=== What the exercise asks ===
Present the lines below again, exactly as they stand.

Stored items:
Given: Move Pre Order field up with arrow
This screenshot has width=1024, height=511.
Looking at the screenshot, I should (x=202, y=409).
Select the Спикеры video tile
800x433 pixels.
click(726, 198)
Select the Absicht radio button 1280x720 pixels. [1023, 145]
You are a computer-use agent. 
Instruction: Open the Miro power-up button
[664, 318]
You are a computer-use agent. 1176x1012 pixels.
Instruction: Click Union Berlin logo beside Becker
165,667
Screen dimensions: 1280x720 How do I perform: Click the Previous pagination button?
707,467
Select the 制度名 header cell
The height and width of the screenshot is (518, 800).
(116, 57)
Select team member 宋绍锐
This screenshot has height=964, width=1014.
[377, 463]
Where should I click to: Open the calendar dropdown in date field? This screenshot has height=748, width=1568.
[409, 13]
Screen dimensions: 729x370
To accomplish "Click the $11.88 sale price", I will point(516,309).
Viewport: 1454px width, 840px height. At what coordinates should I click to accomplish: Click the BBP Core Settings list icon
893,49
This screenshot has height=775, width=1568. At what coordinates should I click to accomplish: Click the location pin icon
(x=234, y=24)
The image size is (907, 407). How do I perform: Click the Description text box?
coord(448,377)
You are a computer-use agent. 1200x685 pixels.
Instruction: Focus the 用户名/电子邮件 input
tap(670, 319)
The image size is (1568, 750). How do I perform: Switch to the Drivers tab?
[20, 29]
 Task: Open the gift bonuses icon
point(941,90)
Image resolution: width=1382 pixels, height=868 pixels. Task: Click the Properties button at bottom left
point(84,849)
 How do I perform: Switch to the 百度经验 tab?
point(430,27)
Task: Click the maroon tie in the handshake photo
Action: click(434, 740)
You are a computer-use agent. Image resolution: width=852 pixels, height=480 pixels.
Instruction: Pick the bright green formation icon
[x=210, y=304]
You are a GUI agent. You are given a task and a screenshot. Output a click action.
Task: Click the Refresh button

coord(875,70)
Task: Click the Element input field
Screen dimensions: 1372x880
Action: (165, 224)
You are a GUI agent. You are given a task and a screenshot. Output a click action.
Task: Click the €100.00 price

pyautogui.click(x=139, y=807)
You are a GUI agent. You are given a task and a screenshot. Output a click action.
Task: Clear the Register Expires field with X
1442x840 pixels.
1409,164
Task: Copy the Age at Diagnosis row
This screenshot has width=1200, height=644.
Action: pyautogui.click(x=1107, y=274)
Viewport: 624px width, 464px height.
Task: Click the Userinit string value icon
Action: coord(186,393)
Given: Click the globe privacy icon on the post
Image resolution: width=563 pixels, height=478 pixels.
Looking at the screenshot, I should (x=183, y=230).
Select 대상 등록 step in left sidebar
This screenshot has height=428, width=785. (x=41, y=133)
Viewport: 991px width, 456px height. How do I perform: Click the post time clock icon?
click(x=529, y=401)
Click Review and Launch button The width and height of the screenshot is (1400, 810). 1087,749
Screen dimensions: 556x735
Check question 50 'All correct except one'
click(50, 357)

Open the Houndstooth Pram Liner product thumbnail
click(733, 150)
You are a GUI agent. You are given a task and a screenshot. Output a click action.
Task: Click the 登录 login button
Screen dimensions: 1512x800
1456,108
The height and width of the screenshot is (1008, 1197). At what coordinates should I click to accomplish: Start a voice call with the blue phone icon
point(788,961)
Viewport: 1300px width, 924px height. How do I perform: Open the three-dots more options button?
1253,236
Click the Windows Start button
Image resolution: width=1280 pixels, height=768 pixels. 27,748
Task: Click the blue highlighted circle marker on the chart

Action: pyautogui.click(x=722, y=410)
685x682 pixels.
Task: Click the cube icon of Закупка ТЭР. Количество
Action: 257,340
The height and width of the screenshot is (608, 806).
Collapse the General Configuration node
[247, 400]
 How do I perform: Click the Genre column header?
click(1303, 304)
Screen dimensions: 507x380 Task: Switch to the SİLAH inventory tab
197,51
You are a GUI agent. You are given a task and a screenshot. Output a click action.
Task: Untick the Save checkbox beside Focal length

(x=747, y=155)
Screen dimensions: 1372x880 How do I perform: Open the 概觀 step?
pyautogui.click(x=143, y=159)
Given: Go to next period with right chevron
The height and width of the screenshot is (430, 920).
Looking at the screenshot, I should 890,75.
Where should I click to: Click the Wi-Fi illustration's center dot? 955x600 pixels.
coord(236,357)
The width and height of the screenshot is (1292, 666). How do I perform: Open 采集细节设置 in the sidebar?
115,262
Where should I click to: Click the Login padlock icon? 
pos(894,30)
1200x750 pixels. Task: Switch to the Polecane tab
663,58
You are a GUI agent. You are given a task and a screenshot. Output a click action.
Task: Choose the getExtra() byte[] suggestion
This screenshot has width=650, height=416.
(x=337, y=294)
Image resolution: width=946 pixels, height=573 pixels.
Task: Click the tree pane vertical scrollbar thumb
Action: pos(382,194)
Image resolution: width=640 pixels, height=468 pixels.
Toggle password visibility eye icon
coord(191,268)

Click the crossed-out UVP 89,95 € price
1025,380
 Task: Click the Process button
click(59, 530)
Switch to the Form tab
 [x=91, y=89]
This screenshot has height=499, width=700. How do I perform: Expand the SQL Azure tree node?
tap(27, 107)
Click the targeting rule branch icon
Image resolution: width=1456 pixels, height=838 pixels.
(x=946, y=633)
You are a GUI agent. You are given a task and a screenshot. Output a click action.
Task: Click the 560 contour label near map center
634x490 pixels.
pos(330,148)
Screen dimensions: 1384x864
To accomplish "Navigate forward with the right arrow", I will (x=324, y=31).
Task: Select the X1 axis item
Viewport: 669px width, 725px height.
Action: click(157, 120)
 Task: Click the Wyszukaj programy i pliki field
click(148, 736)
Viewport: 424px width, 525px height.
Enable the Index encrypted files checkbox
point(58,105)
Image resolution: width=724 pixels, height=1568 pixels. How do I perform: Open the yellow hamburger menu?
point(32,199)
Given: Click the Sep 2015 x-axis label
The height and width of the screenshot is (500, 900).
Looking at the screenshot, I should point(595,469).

=== Written answer ===
Given: Move Pre Order field up with arrow
This screenshot has width=1024, height=511.
Looking at the screenshot, I should (x=202, y=409).
Select the Спикеры video tile
800x433 pixels.
click(726, 198)
Select the Absicht radio button 1280x720 pixels. [1023, 145]
You are a computer-use agent. 
Instruction: Open the Miro power-up button
[664, 318]
You are a computer-use agent. 1176x1012 pixels.
Instruction: Click Union Berlin logo beside Becker
165,667
Screen dimensions: 1280x720 How do I perform: Click the Previous pagination button?
707,467
Select the 制度名 header cell
The height and width of the screenshot is (518, 800).
(116, 57)
Select team member 宋绍锐
This screenshot has height=964, width=1014.
[377, 463]
Where should I click to: Open the calendar dropdown in date field? This screenshot has height=748, width=1568.
[409, 13]
Screen dimensions: 729x370
To accomplish "Click the $11.88 sale price", I will point(516,309).
Viewport: 1454px width, 840px height. At what coordinates should I click to accomplish: Click the BBP Core Settings list icon
893,49
This screenshot has height=775, width=1568. At what coordinates should I click to accomplish: Click the location pin icon
(x=234, y=24)
The image size is (907, 407). How do I perform: Click the Description text box?
coord(448,377)
You are a computer-use agent. 1200x685 pixels.
Instruction: Focus the 用户名/电子邮件 input
tap(670, 319)
The image size is (1568, 750). How do I perform: Switch to the Drivers tab?
[20, 29]
 Task: Open the gift bonuses icon
point(941,90)
Image resolution: width=1382 pixels, height=868 pixels. Task: Click the Properties button at bottom left
point(84,849)
 How do I perform: Switch to the 百度经验 tab?
point(430,27)
Task: Click the maroon tie in the handshake photo
Action: click(434, 740)
You are a computer-use agent. Image resolution: width=852 pixels, height=480 pixels.
Instruction: Pick the bright green formation icon
[x=210, y=304]
You are a GUI agent. You are given a task and a screenshot. Output a click action.
Task: Click the Refresh button

coord(875,70)
Task: Click the Element input field
Screen dimensions: 1372x880
Action: (165, 224)
You are a GUI agent. You are given a task and a screenshot. Output a click action.
Task: Click the €100.00 price

pyautogui.click(x=139, y=807)
You are a GUI agent. You are given a task and a screenshot. Output a click action.
Task: Clear the Register Expires field with X
1442x840 pixels.
1409,164
Task: Copy the Age at Diagnosis row
This screenshot has width=1200, height=644.
Action: pyautogui.click(x=1107, y=274)
Viewport: 624px width, 464px height.
Task: Click the Userinit string value icon
Action: coord(186,393)
Given: Click the globe privacy icon on the post
Image resolution: width=563 pixels, height=478 pixels.
Looking at the screenshot, I should (x=183, y=230).
Select 대상 등록 step in left sidebar
This screenshot has height=428, width=785. (x=41, y=133)
Viewport: 991px width, 456px height. How do I perform: Click the post time clock icon?
click(x=529, y=401)
Click Review and Launch button The width and height of the screenshot is (1400, 810). 1087,749
Screen dimensions: 556x735
Check question 50 'All correct except one'
click(50, 357)

Open the Houndstooth Pram Liner product thumbnail
click(733, 150)
You are a GUI agent. You are given a task and a screenshot. Output a click action.
Task: Click the 登录 login button
Screen dimensions: 1512x800
1456,108
The height and width of the screenshot is (1008, 1197). At what coordinates should I click to accomplish: Start a voice call with the blue phone icon
point(788,961)
Viewport: 1300px width, 924px height. How do I perform: Open the three-dots more options button?
1253,236
Click the Windows Start button
Image resolution: width=1280 pixels, height=768 pixels. 27,748
Task: Click the blue highlighted circle marker on the chart

Action: pyautogui.click(x=722, y=410)
685x682 pixels.
Task: Click the cube icon of Закупка ТЭР. Количество
Action: 257,340
The height and width of the screenshot is (608, 806).
Collapse the General Configuration node
[247, 400]
 How do I perform: Click the Genre column header?
click(1303, 304)
Screen dimensions: 507x380 Task: Switch to the SİLAH inventory tab
197,51
You are a GUI agent. You are given a task and a screenshot. Output a click action.
Task: Untick the Save checkbox beside Focal length

(x=747, y=155)
Screen dimensions: 1372x880 How do I perform: Open the 概觀 step?
pyautogui.click(x=143, y=159)
Given: Go to next period with right chevron
The height and width of the screenshot is (430, 920).
Looking at the screenshot, I should 890,75.
Where should I click to: Click the Wi-Fi illustration's center dot? 955x600 pixels.
coord(236,357)
The width and height of the screenshot is (1292, 666). How do I perform: Open 采集细节设置 in the sidebar?
115,262
Where should I click to: Click the Login padlock icon? 
pos(894,30)
1200x750 pixels. Task: Switch to the Polecane tab
663,58
You are a GUI agent. You are given a task and a screenshot. Output a click action.
Task: Choose the getExtra() byte[] suggestion
This screenshot has width=650, height=416.
(x=337, y=294)
Image resolution: width=946 pixels, height=573 pixels.
Task: Click the tree pane vertical scrollbar thumb
Action: pos(382,194)
Image resolution: width=640 pixels, height=468 pixels.
Toggle password visibility eye icon
coord(191,268)

Click the crossed-out UVP 89,95 € price
1025,380
 Task: Click the Process button
click(59, 530)
Switch to the Form tab
 [x=91, y=89]
This screenshot has height=499, width=700. How do I perform: Expand the SQL Azure tree node?
tap(27, 107)
Click the targeting rule branch icon
Image resolution: width=1456 pixels, height=838 pixels.
(x=946, y=633)
You are a GUI agent. You are given a task and a screenshot. Output a click action.
Task: Click the 560 contour label near map center
634x490 pixels.
pos(330,148)
Screen dimensions: 1384x864
To accomplish "Navigate forward with the right arrow", I will (x=324, y=31).
Task: Select the X1 axis item
Viewport: 669px width, 725px height.
Action: click(157, 120)
 Task: Click the Wyszukaj programy i pliki field
click(148, 736)
Viewport: 424px width, 525px height.
Enable the Index encrypted files checkbox
point(58,105)
Image resolution: width=724 pixels, height=1568 pixels. How do I perform: Open the yellow hamburger menu?
point(32,199)
Given: Click the Sep 2015 x-axis label
The height and width of the screenshot is (500, 900).
Looking at the screenshot, I should point(595,469).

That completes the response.